Bloomer took his case to the town’s Traffic Safety Work Group on Thursday - the first place such citizen petitions dealing with traffic issues go to be vetted.
“Everyone on Gardner Street has had dangerous near misses as pedestrians so safety is a leading reason to change,” Bloomer wrote in an email to the group ahead of Thursday’s meeting. “The sidewalks also are de facto used as the road and are being destroyed. This situation if allowed to continue additionally opens the town up to liability in the event of an accident.”
The members of the workgroup, however, were unconvinced.

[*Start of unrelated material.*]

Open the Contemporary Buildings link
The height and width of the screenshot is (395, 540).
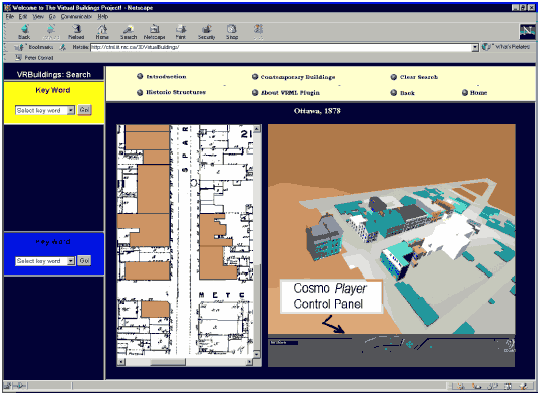coord(298,77)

“Changing it to one-way will increase traffic congestion in other areas when motorists have to seek alternate routes, as well as increase the speed in that corridor due to the wider travel lane,” workgroup chair Arthur Gasbarro said. “The conflicts and vehicles when they’re coming through that narrow corridor are not ideal, but it does have the other effect of slowing the traffic flow…I appreciate the fact you brought this forward and we all recognize it as a challenging situation, but I think it's one of those situations where it's a historical town, and not everything can just be changed, if you will.”
While the workgroup and Bloomer agreed that the narrow street often caused vehicles to drive on the sidewalk and was less than ideal, the town’s transportation planner, Mike Burns, showed data from the Nantucket Police Department that indicated there had been only three minor car accidents reported on Gardner Street over the past five years.
Burns said he had previously floated the possibility of making Gardner Street one-way headed north toward India Street around 2017, but the concept was never recommended and thus never tested.
“When you’re solving one problem you can be creating others,” said Erika Mooney, the town staff liaison to the workgroup, of Bloomer’s request.
But Bloomer pushed back on the criticisms of his proposal.
“Someone commuting to mid-island or going through mid-island to get to a construction site on the Cliff - if they went an alternative route, would it add one minute or two minutes to their route?” he said. “It’s only a matter of time before someone gets clipped on these sidewalks. I do appreciate there may be backups, but we already see extraordinary backups around the Civil War monument already, especially in the summer.”
Burns made a motion to make Gardner Street one-way on a temporary, trial basis, but the motion died for lack of a second.
The work group told Bloomer his only recourse at this point was to bring his petition directly to the Select Board for consideration, which he indicated he may do.